Mão Morta, “Barcelona”, in https://www.youtube.com/watch?v=I8DcH-uOJss
De repente, um medo azedava a boca. Dizias: “sossega. Não vou deixar entrar o mar.” Não estava em causa. A maresia era um conforto. Tirava as forças ao tédio que parecia pintar as paredes com um musgo ensurdecedor, um musgo que embaciava as estrofes por onde o olhar se compunha. Eu dizia: “só não quero que pintem o mar.”
As bandeiras arrematavam o céu. Parecia que só havia bandeiras, nada de céu. Uma ilusão que disfarçava o viés do olhar. Podia ser que fossem iguais, os lugares. Podia ser que às mesmas horas fosse feito tudo da mesma maneira. Ou que palavras mecanicamente entoadas fossem a resposta a circunstâncias escritas em roteiro. Não importava. À boca de cena, a vontade de erradicar o tédio era imperatriz. Havia sempre um lampejo de imaginação a fermentar nos interstícios da ação. O pensamento não dorme, nunca.
A povoar o imaginário, paisagens, excertos de poemas, uma cena marcante de uma peça de teatro, o rosto emoldurado nos contrafortes da memória, avivado a tinta-da-china, a simplicidade de um beijo na boca sedenta. Dois ou três fragmentos vívidos de uma conversa, o chamamento do porvir, a farta dança do tempo presente, uma coreografia irrecusável. Juntavam-se os vestígios do eu que não capitulava perante a fácil tentação do tédio. Era preciso destoar. Uma insubmissão afinal não tão exigente como se podia arbitrar. Não é preciso ser perito: assim como assim, as notas de música sucediam-se na exata medida da maior ou menor aprovação da música, e não era preciso saber nada de música para adestrar um juízo estético.
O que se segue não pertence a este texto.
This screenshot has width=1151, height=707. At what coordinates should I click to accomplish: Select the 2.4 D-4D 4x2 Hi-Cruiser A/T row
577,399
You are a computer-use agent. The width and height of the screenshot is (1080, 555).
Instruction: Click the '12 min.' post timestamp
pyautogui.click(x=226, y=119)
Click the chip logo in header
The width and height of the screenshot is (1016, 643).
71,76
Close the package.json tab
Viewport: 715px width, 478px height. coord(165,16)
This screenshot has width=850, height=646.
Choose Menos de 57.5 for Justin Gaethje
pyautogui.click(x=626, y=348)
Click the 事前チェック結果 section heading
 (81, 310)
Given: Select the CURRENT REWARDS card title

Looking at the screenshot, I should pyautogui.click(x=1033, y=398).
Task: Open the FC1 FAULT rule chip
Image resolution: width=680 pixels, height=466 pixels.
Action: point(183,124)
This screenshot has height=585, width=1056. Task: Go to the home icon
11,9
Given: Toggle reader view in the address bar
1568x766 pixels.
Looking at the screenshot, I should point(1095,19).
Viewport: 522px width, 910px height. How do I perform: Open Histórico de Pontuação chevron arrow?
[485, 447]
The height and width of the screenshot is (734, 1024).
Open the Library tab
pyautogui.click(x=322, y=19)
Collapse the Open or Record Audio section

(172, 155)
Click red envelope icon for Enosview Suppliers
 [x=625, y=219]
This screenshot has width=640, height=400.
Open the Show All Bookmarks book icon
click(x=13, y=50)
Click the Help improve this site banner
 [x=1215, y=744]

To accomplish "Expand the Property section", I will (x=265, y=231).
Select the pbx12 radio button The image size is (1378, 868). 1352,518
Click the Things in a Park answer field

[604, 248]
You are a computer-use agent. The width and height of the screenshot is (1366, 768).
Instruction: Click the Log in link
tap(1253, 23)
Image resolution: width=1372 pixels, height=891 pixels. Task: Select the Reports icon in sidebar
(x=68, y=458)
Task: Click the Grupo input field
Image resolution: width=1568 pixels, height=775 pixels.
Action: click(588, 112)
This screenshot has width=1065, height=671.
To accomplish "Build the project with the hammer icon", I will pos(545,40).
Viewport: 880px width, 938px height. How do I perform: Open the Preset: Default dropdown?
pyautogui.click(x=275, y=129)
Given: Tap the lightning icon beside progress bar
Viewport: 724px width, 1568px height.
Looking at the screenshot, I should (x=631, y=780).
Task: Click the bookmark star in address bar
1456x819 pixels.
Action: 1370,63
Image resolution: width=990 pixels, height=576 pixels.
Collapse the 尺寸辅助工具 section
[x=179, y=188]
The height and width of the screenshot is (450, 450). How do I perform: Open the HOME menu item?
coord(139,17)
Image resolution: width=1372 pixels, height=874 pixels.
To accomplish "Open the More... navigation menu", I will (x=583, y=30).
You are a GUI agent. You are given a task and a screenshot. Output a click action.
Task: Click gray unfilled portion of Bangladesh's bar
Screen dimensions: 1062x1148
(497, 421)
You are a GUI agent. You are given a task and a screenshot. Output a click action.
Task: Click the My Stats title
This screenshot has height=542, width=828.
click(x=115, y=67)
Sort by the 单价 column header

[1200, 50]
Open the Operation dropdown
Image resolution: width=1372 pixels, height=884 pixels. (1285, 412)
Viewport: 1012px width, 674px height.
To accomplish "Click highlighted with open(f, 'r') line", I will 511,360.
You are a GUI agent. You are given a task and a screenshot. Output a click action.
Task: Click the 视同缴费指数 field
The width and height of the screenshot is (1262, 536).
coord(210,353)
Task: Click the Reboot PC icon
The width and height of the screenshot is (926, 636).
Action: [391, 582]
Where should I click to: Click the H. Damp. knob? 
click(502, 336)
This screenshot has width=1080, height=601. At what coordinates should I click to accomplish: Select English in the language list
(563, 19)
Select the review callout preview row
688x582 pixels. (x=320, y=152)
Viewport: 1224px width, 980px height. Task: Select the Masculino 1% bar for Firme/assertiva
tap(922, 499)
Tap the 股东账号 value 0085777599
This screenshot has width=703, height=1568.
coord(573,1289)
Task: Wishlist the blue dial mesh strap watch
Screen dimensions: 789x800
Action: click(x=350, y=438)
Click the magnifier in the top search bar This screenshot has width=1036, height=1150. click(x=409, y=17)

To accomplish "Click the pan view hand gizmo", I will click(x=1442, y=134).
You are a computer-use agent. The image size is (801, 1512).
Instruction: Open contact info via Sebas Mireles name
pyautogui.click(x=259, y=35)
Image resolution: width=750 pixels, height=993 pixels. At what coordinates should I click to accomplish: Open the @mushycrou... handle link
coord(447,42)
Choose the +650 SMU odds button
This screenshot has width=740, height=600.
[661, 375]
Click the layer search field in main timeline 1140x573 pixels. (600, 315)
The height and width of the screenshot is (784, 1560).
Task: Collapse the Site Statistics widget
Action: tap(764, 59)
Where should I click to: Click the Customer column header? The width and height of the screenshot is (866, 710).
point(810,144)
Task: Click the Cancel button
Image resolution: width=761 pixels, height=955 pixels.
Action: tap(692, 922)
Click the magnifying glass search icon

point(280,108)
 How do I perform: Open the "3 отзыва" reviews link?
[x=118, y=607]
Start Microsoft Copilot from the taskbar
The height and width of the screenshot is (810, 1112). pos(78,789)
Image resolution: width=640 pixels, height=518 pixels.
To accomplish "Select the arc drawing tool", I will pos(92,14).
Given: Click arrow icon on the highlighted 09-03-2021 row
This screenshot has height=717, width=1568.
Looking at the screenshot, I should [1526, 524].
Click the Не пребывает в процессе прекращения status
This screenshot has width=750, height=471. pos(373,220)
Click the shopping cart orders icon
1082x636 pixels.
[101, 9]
“Se ao menos voasse...”, atiraste, com o ar pensativo de quem parecia imersa num sonho distante. Desafiei-te a completar a frase. Ouvi o silêncio. Talvez fosse um desafio para mim; minha, a incumbência de completar a frase – como se fosse uma escrita a quatro mãos. Arrisquei: “...tirávamos, juntos, a fotografia do mundo e guardávamos no cofre, parte do nosso tesouro.” Vi lágrimas furtivas humedecendo umas linhas erráticas que se desprendiam dos olhos. Sequei-as com os meus dedos. Não havia nada de compulsivo na comoção, nem era dar parte de fraco. Reforcei a ideia: “despojamo-nos dos artefactos, recusamos as distrações que são insinuações dos capítulos que, afinal, não interessam, e partimos – partimos ao acaso, no avulso do tempo que nos vem às mãos, sem mapa. Como só nós sabemos.”
Sem sabermos dos ventos que sopravam, espreitávamos o rosto do dia que se deitava à medida que a primeira luz diurna tomava conta do dia. Era mais um dia (talvez fosse esse o anúncio do pequeno-almoço). Os dias nunca são iguais. Por mais que o pareçam.